Join Date: Mar 2008
Driver overhead in GetRenderTargetData implementation
I'm using DX9 to render and capture the image to system memory. The capture is done using IDirect3DDevice9::GetRenderTargetData(). I'm using Windows Vista and GF8800GT.
The render target size is 782x160x4 (= ~0.5Mb). The capture time on my system is 0.5 ms, which gives a bandwidth of 1Gb/s. The real bandwidth, using CUDA bandwidthTest is ~3Gb/s.
I always wondered why this was, and I assumed there was some kind of constant overhead to each GetRenderTargetData call.
Now, using the new GPUView tool, I finally could look into this.
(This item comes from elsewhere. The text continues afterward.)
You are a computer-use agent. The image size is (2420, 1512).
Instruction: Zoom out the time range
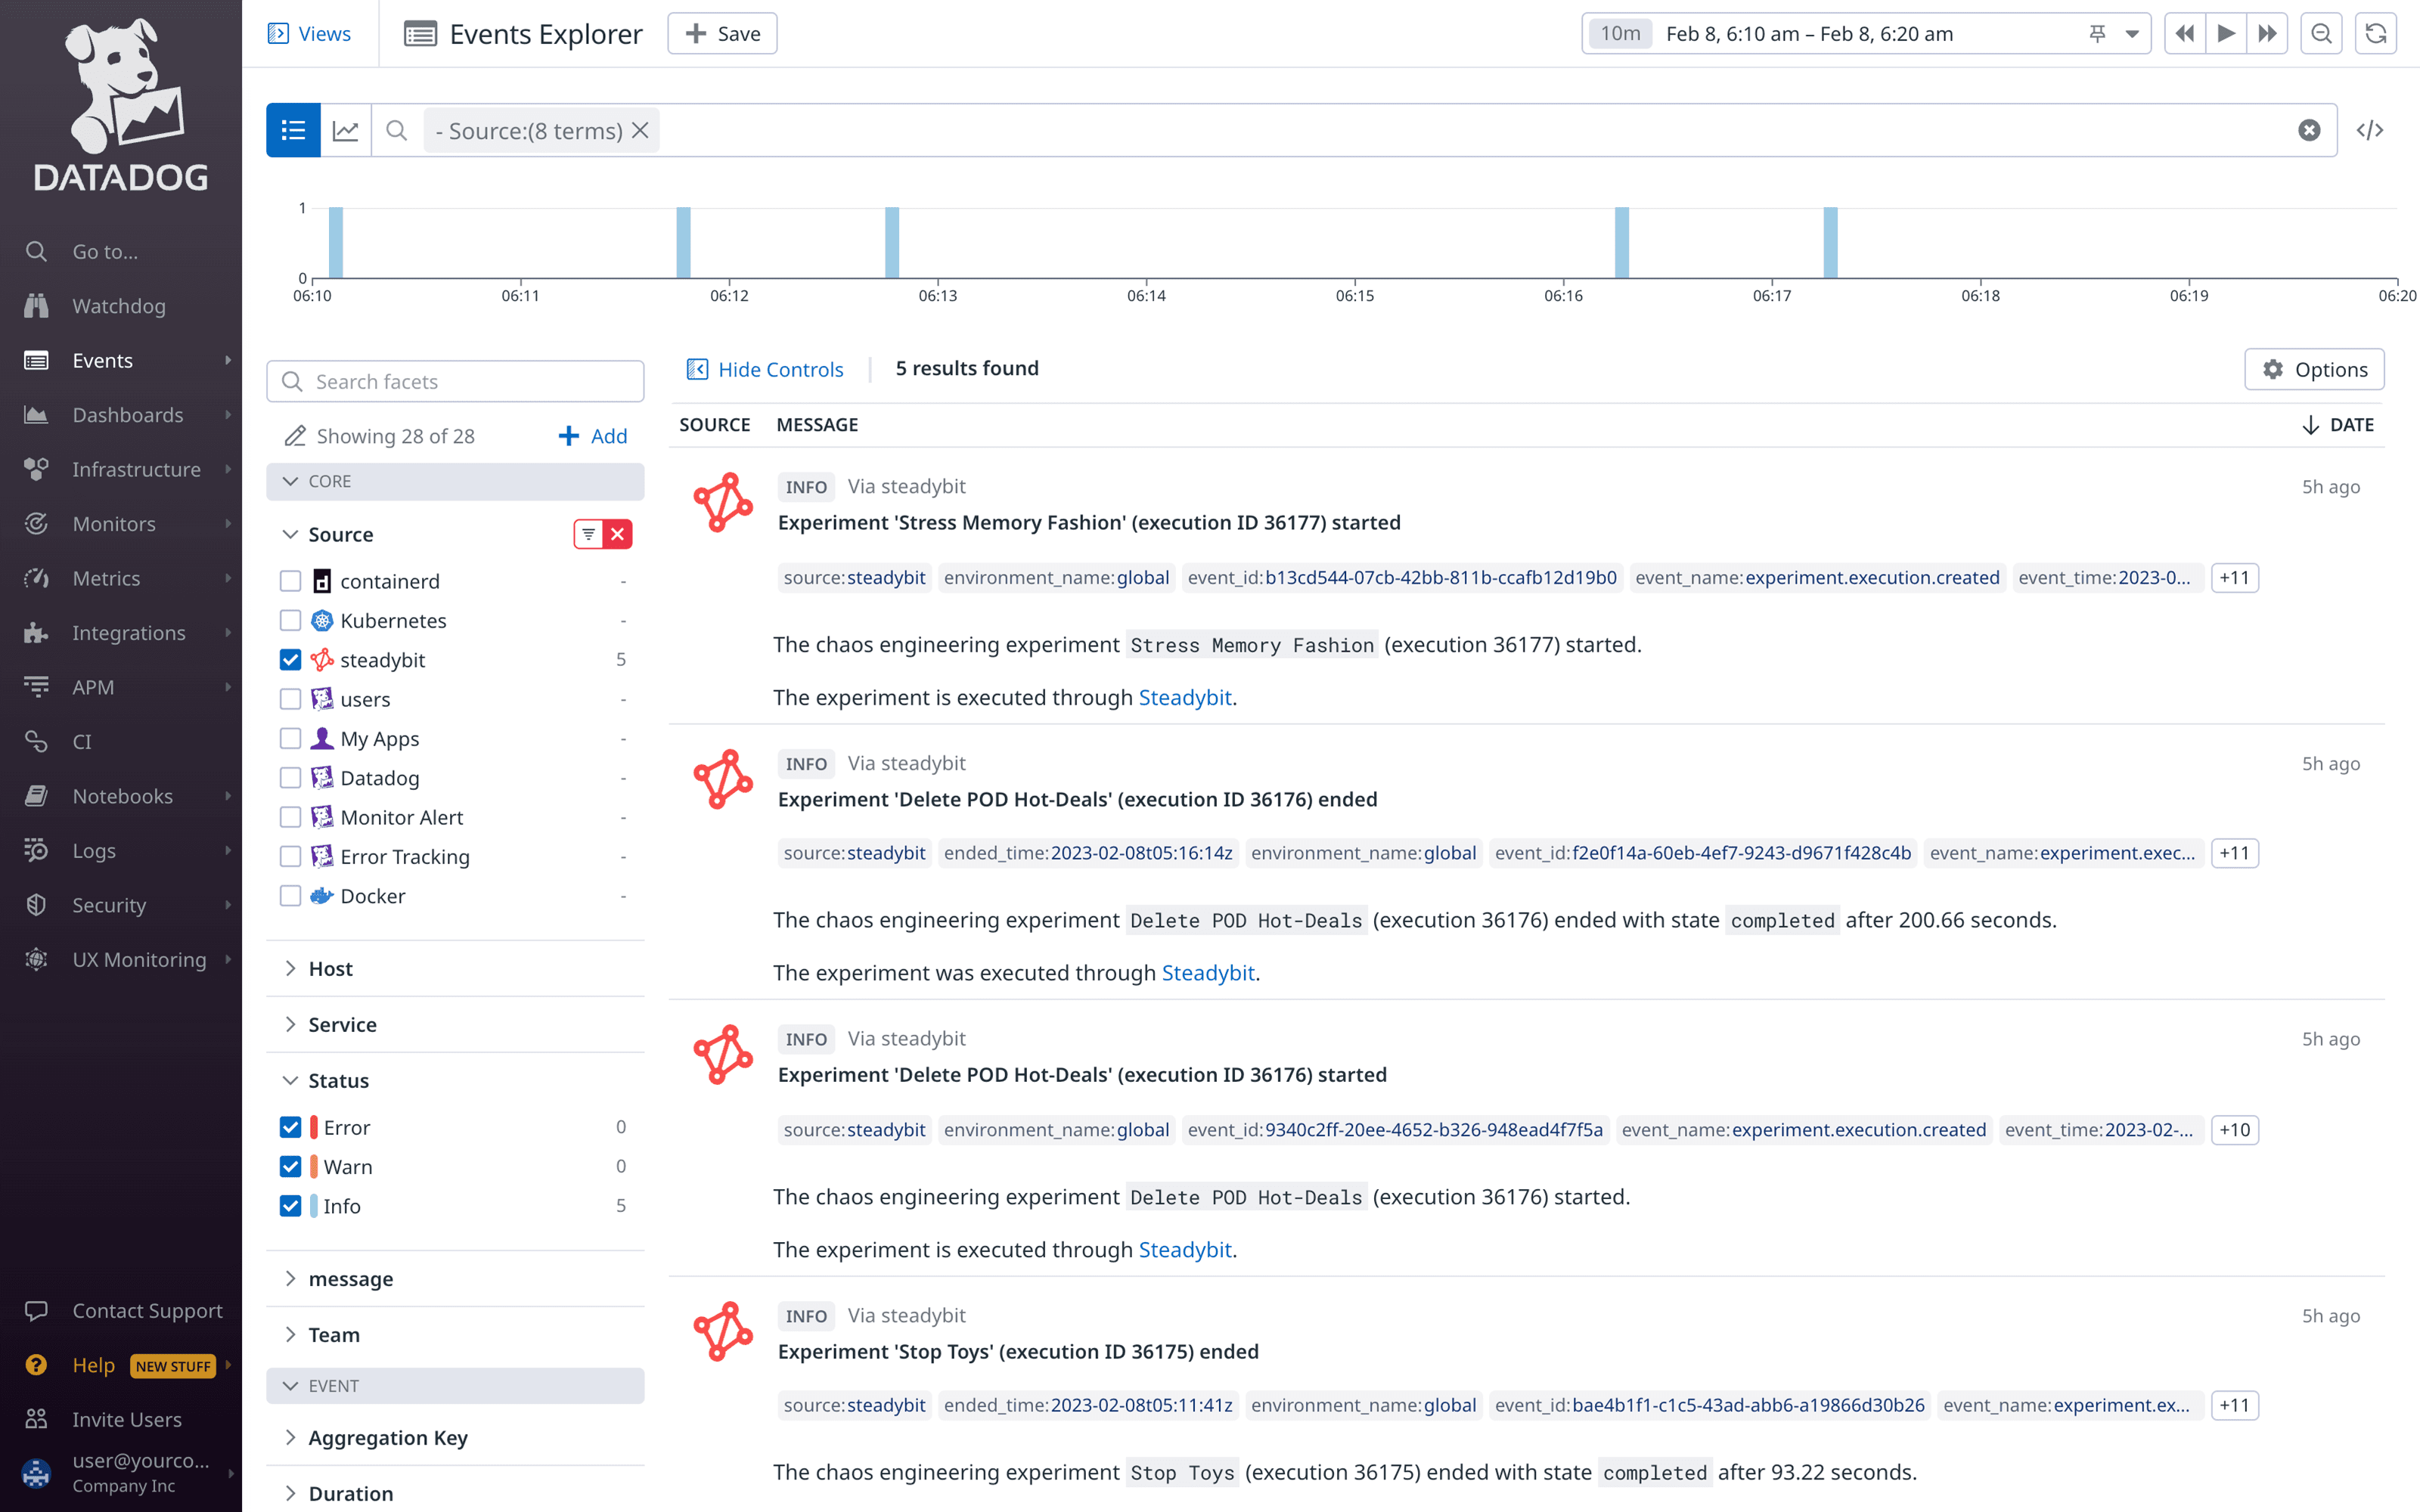[2321, 34]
To my surprise, I discovered that GetRenderTargetData is implemented using 3 separate command buffers submitted to the kernel driver and GPU. Moreover, there's quite a lot of "dead" GPU time in between, where the UMD is working. Actually, looking at the GPU time of these 3 command buffers, their total is 170 us, which gives us almost exactly the real 3Gb/s bandwidth.
So, the questions are:
1. Why 3 submitions (with kernel mode switch overhead, Dxgk overhead etc.)?
2. What is the UMD doing during the rest of the time (330 us), given that there's no format conversion or any processing involved?